In this session we welcome transdisciplinary and cross-scale contributions relating to climate extremes, tipping dynamics, and Earth resilience, covering topics ranging from the cascading impacts of extreme and compound events, key feedbacks and tipping points in both biophysical and human systems, enhancing societal resilience to extreme events, and the potential for rapid social transformations to global sustainability.

Public information:
EGU 2020 Session TS3.2/NH10.7
Climate Extremes, Tipping Dynamics, and Earth Resilience in the Anthropocene
6 May, 14:00-18:00

This session will run as an EGU website hosted text-based chat accessible here, as well as through a simultaneous Zoom video room (link to be provided during the livechat).

Both the EGU chatroom and the Zoom video room will be moderated.
Comments on the presentations can be made at the EGU website at any time, for asynchronous responses.
Comments and questions asked in the EGU chatroom will be forwarded to the Zoom presenters. This means all questions will get responses, but this may not happen within the timeslot of the presentation.
To facilitate real-time dialogue with the presenters, please go to the Zoom session.

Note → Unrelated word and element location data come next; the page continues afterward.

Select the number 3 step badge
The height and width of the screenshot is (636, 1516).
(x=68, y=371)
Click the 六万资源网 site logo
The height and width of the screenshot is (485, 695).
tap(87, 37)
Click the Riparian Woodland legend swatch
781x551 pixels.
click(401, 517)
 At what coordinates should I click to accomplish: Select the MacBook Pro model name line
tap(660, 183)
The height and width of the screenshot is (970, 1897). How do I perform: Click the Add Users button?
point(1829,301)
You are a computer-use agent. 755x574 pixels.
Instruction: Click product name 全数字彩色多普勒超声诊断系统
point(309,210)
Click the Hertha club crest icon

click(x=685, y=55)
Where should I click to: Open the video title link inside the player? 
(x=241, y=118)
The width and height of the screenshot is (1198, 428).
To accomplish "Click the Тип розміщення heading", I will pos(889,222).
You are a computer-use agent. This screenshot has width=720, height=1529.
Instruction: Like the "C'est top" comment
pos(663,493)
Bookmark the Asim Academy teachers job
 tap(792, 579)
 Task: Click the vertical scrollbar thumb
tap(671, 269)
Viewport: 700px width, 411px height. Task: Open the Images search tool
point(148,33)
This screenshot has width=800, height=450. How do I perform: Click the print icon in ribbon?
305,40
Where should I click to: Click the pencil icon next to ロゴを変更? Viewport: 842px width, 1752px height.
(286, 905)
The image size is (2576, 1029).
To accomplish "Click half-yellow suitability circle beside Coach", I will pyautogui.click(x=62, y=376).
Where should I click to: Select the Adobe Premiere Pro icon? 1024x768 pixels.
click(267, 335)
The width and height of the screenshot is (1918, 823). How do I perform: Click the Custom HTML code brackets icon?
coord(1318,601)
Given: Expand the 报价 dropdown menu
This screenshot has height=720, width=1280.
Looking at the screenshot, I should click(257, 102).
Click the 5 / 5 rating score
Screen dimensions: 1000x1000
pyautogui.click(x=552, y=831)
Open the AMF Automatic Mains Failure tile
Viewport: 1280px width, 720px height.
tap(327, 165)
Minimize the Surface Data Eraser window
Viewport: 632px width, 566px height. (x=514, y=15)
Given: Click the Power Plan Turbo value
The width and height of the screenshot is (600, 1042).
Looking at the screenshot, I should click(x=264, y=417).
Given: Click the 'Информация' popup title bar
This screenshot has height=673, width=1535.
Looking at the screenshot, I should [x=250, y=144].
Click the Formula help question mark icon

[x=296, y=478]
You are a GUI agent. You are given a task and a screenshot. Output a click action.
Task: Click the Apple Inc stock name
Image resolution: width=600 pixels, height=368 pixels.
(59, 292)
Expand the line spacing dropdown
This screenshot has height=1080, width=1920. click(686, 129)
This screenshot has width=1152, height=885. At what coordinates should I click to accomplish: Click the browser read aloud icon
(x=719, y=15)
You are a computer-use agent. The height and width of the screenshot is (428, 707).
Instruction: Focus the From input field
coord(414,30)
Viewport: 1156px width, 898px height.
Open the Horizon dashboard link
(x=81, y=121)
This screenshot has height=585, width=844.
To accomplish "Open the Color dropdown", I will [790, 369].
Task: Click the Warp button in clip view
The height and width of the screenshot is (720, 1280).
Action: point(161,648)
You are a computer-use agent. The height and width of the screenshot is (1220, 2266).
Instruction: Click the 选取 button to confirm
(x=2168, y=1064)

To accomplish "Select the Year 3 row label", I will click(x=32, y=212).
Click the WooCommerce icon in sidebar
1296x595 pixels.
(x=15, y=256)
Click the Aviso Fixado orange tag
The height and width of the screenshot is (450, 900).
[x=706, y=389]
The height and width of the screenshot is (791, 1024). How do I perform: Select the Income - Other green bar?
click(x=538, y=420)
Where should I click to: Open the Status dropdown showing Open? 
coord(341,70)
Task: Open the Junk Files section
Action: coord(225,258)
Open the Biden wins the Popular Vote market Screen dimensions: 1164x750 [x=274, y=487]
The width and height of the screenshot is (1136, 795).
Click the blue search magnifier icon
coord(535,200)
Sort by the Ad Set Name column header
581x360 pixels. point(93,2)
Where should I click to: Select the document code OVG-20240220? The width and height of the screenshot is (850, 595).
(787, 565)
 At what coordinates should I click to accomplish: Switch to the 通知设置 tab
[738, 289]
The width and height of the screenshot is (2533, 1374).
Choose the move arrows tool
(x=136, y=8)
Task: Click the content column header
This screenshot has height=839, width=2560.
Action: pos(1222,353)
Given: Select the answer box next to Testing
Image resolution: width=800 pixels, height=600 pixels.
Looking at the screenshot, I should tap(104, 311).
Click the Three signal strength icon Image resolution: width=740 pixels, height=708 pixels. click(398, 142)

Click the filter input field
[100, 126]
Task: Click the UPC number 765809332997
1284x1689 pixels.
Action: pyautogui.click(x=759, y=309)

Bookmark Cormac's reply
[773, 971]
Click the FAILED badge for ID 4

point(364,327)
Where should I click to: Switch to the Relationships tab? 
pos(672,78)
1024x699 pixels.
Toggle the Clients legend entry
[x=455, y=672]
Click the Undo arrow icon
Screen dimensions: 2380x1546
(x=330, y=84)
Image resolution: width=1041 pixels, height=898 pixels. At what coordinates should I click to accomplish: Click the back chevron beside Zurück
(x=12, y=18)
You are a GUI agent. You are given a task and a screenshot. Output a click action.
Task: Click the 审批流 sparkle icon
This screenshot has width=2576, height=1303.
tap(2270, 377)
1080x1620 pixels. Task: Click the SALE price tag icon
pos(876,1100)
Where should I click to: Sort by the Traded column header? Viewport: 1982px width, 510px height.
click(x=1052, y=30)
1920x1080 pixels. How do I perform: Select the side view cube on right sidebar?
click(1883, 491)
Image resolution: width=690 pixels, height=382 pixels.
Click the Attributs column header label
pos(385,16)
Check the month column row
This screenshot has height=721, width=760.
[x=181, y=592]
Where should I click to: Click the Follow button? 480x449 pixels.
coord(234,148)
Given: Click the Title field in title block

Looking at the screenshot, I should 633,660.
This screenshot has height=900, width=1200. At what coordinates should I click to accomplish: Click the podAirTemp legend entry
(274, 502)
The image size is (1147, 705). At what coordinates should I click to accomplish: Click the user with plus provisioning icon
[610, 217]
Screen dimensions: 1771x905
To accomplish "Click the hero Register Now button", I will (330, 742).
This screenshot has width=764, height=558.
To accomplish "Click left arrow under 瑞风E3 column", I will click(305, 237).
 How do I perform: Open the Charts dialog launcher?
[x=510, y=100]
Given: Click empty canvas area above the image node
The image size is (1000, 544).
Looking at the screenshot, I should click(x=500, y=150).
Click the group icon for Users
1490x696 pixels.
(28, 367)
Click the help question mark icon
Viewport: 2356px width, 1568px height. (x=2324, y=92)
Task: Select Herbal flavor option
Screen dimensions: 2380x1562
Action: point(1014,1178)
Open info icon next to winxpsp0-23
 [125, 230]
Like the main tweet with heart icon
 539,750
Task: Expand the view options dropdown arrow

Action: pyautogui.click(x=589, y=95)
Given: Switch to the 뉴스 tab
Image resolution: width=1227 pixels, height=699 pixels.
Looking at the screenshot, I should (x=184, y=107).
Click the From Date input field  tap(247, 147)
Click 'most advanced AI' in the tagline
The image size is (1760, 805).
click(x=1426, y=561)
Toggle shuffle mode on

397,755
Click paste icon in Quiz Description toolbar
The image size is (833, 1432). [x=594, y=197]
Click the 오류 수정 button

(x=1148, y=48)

When joining the Zoom session remember to mute yourself, and to ask questions please raise your hand (available from the 'participants' button) and unmute when the chair calls on you. If you are a presenter, unmute when called on and share your screen if you have a few slides to show. Each presenter gets 10 minutes max including Q&A, so we suggest presenting some summary slides for a few minutes and then taking questions for the rest.